Ma il sogno che esprime il messaggio più forte e iconico di Kurosawa è quello della catastrofe nucleare sul monte Fuji (Fuji in rosso), del cielo rosso fuoco che lo circonda e che ingoia un fiume di gente con i suoi vapori radioattivi, visione apocalittica che si attua e si completa con il sogno successivo (Il demone che piange) del viaggio all'inferno, dove il protagonista assiste all’agonia delle vittime dopo la catastrofe nucleare, in una terra desolata abitata da creature antropofaghe (non esiste più altro tipo di cibo) e fiori giganteschi e inquietanti, che traspirano la deformità della natura, ormai nella sua versione più grottesca. Sogni si chiude con l'ultimo episodio (Il Villaggio dei Mulini), ambientato in un villaggio ai margini di una foresta, dove il protagonista incontra un vecchio saggio che espone il suo messaggio di felicità, che hanno condiviso tutti gli abitanti: allontanarsi dal progresso e dalla modernità per cercare la felicità terrena nella semplicità della natura. Sogni si chiude, magistralmente, con un corteo funebre denso di emozioni (con tanto di banda musicale) Sotto trovate i video di diversi episodi di Sogni, non solo per semplice completamento di questo articolo, ma anche perchè è molto difficile raccontare e commentare le immagini, la narrativa visiva di Korosawa, le inquadrature, i contrasti, la forza dei simboli, gli otto quadri in movimento che esplorano la coscienza dello spettatore in modo assolutamente innovativo.
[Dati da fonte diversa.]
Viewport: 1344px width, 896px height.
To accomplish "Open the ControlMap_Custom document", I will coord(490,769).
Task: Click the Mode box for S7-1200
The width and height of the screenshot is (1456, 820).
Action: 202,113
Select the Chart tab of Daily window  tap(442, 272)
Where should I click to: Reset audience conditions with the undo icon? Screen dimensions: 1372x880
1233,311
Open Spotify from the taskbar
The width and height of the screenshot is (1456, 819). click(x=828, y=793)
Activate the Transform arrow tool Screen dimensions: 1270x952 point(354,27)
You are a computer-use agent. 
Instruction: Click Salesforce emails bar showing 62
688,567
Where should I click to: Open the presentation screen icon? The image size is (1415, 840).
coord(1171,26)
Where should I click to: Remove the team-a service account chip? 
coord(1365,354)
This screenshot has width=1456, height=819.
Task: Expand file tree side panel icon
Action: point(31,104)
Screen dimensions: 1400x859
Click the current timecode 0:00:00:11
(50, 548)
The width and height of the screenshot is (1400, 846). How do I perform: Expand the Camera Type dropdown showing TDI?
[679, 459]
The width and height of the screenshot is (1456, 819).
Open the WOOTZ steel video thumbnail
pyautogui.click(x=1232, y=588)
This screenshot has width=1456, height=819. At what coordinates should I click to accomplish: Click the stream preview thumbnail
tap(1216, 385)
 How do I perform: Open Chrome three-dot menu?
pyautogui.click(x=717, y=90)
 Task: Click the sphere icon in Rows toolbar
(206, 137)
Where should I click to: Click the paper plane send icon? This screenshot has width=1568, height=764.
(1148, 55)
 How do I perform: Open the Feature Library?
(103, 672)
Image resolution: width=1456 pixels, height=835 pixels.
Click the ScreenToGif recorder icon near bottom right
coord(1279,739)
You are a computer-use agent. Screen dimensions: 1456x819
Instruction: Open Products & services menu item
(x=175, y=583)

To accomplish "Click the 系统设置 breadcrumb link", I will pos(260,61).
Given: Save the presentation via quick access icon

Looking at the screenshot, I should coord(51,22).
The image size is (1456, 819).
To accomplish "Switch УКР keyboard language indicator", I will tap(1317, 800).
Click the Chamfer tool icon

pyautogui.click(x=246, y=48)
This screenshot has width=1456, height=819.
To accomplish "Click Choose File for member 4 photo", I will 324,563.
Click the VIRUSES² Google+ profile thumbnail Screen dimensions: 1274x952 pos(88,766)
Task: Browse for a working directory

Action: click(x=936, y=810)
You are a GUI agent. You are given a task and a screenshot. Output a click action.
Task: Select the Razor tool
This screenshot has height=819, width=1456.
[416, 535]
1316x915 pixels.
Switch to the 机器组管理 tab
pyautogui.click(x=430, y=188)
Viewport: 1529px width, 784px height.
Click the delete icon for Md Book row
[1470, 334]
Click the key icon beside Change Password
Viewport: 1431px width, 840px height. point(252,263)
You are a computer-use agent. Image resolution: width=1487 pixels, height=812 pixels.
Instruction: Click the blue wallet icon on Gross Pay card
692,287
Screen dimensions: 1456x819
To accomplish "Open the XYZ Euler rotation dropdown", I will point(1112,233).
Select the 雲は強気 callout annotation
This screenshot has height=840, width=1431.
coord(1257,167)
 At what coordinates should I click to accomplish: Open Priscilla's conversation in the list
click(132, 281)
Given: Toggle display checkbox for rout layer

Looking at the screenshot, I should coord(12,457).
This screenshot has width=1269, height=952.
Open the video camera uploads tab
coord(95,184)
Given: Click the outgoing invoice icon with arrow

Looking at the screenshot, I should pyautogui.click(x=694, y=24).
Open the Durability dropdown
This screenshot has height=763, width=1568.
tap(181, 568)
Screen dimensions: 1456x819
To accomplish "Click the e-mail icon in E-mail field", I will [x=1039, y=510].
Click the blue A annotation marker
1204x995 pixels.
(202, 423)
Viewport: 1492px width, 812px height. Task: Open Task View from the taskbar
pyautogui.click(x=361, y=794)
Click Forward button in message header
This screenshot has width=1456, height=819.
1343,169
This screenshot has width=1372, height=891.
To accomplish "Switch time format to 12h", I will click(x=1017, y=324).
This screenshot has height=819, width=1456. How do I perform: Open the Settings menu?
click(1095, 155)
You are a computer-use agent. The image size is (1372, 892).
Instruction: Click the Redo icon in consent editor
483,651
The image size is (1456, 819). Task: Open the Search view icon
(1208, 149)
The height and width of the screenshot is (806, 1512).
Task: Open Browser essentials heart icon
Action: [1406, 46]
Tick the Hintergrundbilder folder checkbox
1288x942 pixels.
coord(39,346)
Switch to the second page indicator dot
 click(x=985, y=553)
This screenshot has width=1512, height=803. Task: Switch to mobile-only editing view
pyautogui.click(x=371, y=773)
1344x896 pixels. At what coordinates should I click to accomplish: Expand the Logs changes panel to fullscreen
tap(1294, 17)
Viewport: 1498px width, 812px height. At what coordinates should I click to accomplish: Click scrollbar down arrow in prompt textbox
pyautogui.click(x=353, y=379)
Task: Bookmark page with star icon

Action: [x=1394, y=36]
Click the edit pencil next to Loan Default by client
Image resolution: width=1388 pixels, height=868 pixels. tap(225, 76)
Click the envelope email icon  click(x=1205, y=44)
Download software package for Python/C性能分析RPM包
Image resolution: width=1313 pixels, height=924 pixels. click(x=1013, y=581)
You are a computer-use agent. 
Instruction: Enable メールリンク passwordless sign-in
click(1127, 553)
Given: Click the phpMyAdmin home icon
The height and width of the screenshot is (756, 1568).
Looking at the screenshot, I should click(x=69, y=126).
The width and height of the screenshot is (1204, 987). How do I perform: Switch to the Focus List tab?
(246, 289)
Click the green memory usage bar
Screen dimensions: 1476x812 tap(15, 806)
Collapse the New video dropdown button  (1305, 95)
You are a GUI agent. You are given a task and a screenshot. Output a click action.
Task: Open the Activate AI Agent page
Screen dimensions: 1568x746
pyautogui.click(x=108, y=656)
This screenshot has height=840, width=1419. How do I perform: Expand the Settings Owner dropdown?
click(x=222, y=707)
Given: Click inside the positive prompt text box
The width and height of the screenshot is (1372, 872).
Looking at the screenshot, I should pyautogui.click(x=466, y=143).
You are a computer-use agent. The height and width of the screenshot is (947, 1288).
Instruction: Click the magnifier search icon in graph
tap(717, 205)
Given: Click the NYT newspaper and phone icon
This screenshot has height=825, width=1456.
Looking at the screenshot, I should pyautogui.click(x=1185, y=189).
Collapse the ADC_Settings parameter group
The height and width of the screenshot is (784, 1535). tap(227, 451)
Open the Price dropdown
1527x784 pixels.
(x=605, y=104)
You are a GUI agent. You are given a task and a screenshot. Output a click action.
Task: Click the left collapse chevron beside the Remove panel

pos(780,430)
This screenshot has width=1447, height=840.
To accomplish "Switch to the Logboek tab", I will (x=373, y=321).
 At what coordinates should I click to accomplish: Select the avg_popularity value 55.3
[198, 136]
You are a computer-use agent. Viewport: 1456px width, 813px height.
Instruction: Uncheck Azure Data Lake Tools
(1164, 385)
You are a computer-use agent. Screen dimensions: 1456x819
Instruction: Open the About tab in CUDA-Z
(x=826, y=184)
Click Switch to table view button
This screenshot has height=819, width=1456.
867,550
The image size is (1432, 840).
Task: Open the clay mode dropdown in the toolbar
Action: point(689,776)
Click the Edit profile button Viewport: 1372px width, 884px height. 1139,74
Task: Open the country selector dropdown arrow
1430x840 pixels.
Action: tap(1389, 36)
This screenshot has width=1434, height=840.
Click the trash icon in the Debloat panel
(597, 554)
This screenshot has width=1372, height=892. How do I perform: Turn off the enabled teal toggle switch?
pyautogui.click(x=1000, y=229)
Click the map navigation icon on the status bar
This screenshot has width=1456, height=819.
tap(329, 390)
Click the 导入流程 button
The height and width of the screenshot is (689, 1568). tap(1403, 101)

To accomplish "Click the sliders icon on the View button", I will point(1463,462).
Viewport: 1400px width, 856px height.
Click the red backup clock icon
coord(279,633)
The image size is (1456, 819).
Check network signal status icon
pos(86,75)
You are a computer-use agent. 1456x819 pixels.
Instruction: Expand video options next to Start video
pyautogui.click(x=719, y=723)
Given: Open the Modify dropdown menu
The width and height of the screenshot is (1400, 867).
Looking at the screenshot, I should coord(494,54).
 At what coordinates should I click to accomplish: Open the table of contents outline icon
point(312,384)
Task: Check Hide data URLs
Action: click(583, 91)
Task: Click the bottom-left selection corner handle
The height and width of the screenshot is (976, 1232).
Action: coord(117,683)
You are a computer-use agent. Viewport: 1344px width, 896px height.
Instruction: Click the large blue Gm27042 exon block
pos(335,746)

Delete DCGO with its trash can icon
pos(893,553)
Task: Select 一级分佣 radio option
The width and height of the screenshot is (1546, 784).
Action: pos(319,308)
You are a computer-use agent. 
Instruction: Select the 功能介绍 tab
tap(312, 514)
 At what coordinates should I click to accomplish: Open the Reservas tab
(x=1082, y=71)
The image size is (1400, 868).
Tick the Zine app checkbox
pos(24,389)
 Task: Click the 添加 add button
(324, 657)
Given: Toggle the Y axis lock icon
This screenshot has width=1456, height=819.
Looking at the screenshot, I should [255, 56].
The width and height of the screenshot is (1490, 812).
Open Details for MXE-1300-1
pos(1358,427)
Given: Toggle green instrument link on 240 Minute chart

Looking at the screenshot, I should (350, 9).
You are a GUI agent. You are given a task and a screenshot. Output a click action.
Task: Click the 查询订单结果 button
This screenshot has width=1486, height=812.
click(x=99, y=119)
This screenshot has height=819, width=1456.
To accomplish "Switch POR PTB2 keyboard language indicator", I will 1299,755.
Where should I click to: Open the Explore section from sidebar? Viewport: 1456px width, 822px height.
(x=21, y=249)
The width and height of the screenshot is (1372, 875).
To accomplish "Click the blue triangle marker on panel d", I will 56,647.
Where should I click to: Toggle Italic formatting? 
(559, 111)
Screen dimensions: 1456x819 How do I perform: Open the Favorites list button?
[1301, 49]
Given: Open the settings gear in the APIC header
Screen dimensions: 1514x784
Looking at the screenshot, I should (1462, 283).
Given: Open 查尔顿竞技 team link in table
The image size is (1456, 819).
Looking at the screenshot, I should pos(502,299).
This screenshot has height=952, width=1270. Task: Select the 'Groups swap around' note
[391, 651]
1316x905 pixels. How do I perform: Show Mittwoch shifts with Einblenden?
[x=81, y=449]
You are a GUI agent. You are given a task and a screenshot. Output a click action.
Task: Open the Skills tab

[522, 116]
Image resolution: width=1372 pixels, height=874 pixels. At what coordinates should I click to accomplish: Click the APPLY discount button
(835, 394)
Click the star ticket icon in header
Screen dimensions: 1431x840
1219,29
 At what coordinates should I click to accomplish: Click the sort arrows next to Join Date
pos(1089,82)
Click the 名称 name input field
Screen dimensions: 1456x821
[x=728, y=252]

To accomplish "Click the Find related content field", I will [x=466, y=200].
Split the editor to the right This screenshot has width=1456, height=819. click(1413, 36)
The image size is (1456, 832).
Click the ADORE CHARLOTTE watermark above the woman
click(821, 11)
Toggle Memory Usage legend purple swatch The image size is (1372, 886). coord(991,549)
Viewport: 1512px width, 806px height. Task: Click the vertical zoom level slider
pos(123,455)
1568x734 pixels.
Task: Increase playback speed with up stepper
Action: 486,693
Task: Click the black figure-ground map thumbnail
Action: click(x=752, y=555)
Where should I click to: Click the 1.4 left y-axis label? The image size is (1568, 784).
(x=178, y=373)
Protagonista del film (che è poi un alter-ego dello stesso Kurosawa) è l'attore Akira Terao. Gli oscuri presagi di Kurosawa, quelli di un incidente in una centrale atomica, immaginati nel 1990 in questa surreale opera, saranno poi tragicamente trasformati in realtà, con i disastri di Tokaimura (1999) e, soprattutto, Fukushima (2011).